DR. EDWIN VIEIRA: I agree with that. I am totally against
the Balanced Budget Amendment.
EVOLUTION OF EURO COULD MAKE FRNs EXTINCT
HOWARD PHILLIPS: What implications do you believe
there will be for our economy and for the dollar if, and
when, the Euro comes on line as the common currency of
the European Union?
DR. EDWIN VIEIRA: Well, the Federal Reserve Note, not
the dollar, is now the premier world reserve currency as a
result of the hangover from the Bretton Wood's
agreement. But, to a great extent, it is supported in its
value by the Germans and the Japanese buying United
States bonds. We are holding them hostage in a sense.
What happens when another currency that is superior to
the Federal Reserve Note appears and can now be
substituted as a reserve?
Well, the value of the Federal Reserve Note, its
purchasing power, depends upon its uses. If one of its
major uses is eliminated or seriously curtailed, its
purchasing power will go down. To the extent that it stops
being, or is less of, a world reserve currency, its
purchasing power will go down. Those Federal Reserve
Notes then will not be used overseas. They won't be held
overseas. They will come back here, and there will be a
terrific price increase.
We export inflation. We don't see the inflation here
because the purchasing power and Federal Reserve Note-
denominated debt is overseas and that is circulating
around overseas. It is circulating around overseas
because it is useful. So we can expect that to happen, and
that "exported inflation" will now become "imported
inflation".
HOWARD PHILLIPS: So in other words, we have been
insulated from our own profligacy by the status of the
dollar, or the Federal Reserve Note, as the reserve
currency of the world.
DR. EDWIN VIEIRA: That's right.
HOWARD PHILLIPS: Foolishly, our government has been
pushing the European nations to adopt a common
currency — which is going to have the effect of leveling the
U.S. economy. It is going to increase price inflation in the
United States. It is going to cost us jobs. It is going to
hasten the day of reckoning. Maybe that's good, but a lot
of people are going to suffer as this artificially high dollar
sinks, and that is going to happen in the next several
years. It could have a profound effect on the election of
the year 2000. It could be the predicate for a hyper-
inflationary depression. All kinds of things could happen.

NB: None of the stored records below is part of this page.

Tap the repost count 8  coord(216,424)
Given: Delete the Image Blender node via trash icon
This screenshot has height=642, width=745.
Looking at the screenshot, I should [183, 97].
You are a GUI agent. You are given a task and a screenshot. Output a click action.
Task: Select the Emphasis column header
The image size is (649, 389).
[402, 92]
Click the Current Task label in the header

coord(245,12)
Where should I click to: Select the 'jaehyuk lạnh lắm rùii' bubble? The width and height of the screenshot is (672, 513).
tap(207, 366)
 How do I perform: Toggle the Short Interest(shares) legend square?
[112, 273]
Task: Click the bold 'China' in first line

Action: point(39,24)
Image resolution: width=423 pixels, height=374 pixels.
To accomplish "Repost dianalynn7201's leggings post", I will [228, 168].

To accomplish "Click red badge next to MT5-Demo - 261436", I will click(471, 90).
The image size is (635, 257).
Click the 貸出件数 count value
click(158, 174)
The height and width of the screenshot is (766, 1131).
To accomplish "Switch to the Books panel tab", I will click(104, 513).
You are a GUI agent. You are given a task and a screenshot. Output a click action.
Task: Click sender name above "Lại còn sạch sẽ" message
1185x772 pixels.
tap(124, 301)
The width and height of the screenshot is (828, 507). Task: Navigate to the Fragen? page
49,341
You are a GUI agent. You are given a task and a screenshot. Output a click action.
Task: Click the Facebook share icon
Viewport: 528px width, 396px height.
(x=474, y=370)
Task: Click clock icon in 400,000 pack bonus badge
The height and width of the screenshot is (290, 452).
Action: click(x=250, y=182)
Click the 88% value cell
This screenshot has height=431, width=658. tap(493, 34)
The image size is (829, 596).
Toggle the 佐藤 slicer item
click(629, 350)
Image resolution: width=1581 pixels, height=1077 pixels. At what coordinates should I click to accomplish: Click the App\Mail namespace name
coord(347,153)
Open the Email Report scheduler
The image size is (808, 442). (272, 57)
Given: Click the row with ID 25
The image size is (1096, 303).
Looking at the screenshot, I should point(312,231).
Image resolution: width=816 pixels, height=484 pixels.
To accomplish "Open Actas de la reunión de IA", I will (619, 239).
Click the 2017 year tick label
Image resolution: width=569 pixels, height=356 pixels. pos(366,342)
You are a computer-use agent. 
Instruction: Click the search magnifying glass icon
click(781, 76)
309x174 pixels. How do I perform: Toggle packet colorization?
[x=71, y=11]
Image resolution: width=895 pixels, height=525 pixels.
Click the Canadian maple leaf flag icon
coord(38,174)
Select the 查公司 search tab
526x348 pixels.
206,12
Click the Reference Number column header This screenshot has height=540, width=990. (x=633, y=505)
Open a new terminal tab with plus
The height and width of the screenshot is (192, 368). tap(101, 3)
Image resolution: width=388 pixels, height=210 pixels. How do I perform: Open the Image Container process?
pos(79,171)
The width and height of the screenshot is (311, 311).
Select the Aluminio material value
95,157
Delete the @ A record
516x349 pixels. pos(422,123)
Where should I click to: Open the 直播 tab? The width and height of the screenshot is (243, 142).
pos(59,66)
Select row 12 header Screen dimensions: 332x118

DR. EDWIN VIEIRA: The great difficulty is all economic
analysis is based upon the principle, all other things being
equal. If you do A, all other things being equal, B will follow.
Unfortunately, in the real world all of the things are not
equal. It is impossible to analyze at the present time. All
you can look at is the rate of increase of the money supply
— the M1s, the M2s, the M3s, and then you ask yourself,
well why is it that you only have 4 percent price increases.
Well, is that because actually the economy is expanding in
production?
If the economy is becoming more efficient, prices should
go down. If that's happening at the same time that the
banks are expanding the money supply, prices will not go
up as fast as they otherwise would.
Now that's all well and good except prices should, in fact,
be going down. The redistribution of wealth is still
occurring, but you have to do the arithmetic a slightly
different way.
In terms of these being the highest interest rates in history,
well, no, I imagine we must have had much higher interest
rates — real interest rates — around the Civil War period.
They were asking 20 percent.
DR. JANE ORIENT: I have heard the argument that actually
prices should be going down rather dramatically because
of improvements in technology and that that has been
shielding us from seeing the effect of inflation.
DR. EDWIN VIEIRA: Well, you see that in electronics. They
have gone down terrifically, but they should have gone
down much more.
If you look at the non-constitutional gold standard that they
had at the turn of the century, from 1879 to 1907, what
happened with prices then, there was a gradual lowering of
prices. At the same time, there was a tremendous
economic boom, huge influx of immigrants, and so forth,
and so on.
And that was because productivity was increasing,
efficiency was increasing, jobs were going up, and you had
no real equivalent increase in the money supply. So the
purchasing power of money kept increasing, prices kept
going down, and that's what you would expect in a free
market economy — purchasing power of the money would
go up, prices of goods and services would go down, the
lower level of society would become increasingly wealthy.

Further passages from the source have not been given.